The NHL has very specific criteria under which the refs can award a penalty shot. 

In order for a penalty shot to be awarded for a player being fouled from behind, the following four (4) criteria must have been met:

(i) The infraction must have taken place in the neutral or attacking zone (i.e. over the puck carrier’s own blue line).

(ii) The infraction must have been committed from behind.

(iii) The player in possession and control (or, in the judgment of the Referee, the player clearly would have obtained possession and control of the puck) must have been denied a reasonable chance to score. The fact that the player got a shot off does not automatically eliminate this play from the penalty shot consideration criteria. If the infraction was from behind and the player was denied a “more” reasonable scoring opportunity due to the infraction, then the penalty shot should still be awarded.

(iv) The player in possession and control (or, in the judgment of the Referee, the player clearly would have obtained possession and control) must have had no opposing player between himself and the goalkeeper.

Here’s a breakdown from the league’s Video Rulebook



Other Infractions

Penalty shots can also be awarded for a number of other infractions:

  • Throwing Equipment – If a member of the defending team throws or shoots any object within his defensive zone, including a stick, at the puck or puck carrier (Rule 53.7)
  • Interference – If a member of the defending team throws or shoots any object at a player on a breakaway in the neutral or attacking zone (Rule 56.6)
  • Leaving the Bench or Deliberate Illegal Substitution – If a player on a breakaway is interfered with by a player who has illegally entered the game (Rule 68.3, Rule 70.7)
  • Intentionally dislodging the net in the final two minutes – Typically, this results in a minor penalty for delay of game. It’s a rare case where the NHL requires a penalty shot if the two-minute minor cannot be served in its entirety: If by reason of insufficient time in the regular playing time or by reason of penalties already imposed, the minor penalty assessed to a player for deliberately displacing his own goal post cannot be served in its entirety within the regular playing time of the game or at any time in overtime, a penalty shot shall be awarded against the offending team. (Rule 63.6)
  • Skater covering the puck in the goal crease – Players other than the goaltender are not permitted to fall on the puck or cover it within the goal crease (Rule 63)

Now that we’ve cleared up the scenarios in which a penalty shot may be awarded, here’s the procedure for taking the shot.

Penalty Shot Procedure

It seems simple enough, right?  Officials puck the puck at center, blow the whistle, skater moves in to try to score.  That’s the general idea, but there are some rules that need to be enforced along the way. 

The puck must be kept in motion towards the opponent’s goal line and once it is shot, the play shall be considered complete. No goal can be scored on a rebound of any kind (an exception being the puck off the goal post or crossbar, then the goalkeeper and then directly into the goal), and any time the puck crosses the goal line or comes to a complete stop, the shot shall be considered complete.
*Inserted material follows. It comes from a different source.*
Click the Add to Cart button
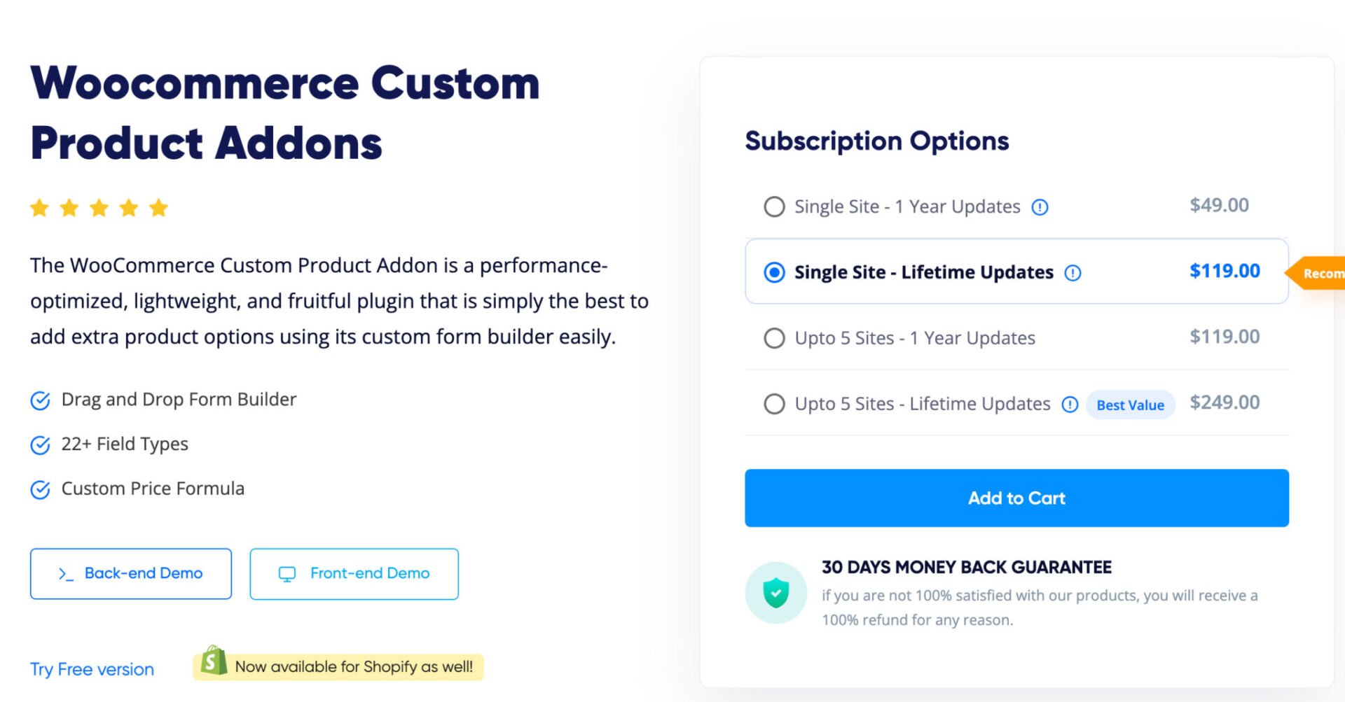This screenshot has width=1345, height=702. 1016,498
The goalkeeper must remain in his crease until the player taking a penalty shot has touched the puck

There are also specific moves addressed by the NHL on penalty shots:

The lacrosse-like move whereby the puck is picked up on the blade of the stick and “whipped” into the net shall be permitted provided the puck is not raised above the height of the shoulders at any time and when released, is not carried higher than the crossbar.

The spin-o-rama type move where the player completes a 360° turn as he approaches the goal, shall not be permitted. Should a player perform such a move during the shot, the shot shall be stopped by the Referee and no goal will be the result.


This move was effective, but somewhat controversial as to whether the puck continued moving forward throughout the entire play, prompting the NHL to ban the spin-o-rama for penalty shots and shootouts.


Violations During the Penalty Shot

There are certain instances where the officials may require the penalty shot to be re-taken. Typically, this is when the goaltender runs afoul of the rules. 

The goalkeeper may attempt to stop the shot in any manner except by throwing his stick or any object, or by deliberately dislodging the goal, in which case a goal shall be awarded.

So what is it that would get a goalie in trouble?

  • Leaving the crease before the player touches the puck
  • Committing an infraction worthy of a minor penalty
  • Dislodging the net unintentionally 


Penalty Shot Outcomes

If the shot is successful, the goal is posted on the scoreboard and the teams face off at center ice. 

An unsuccessful shot results in a faceoff in the attacking zone where the shot was attempted.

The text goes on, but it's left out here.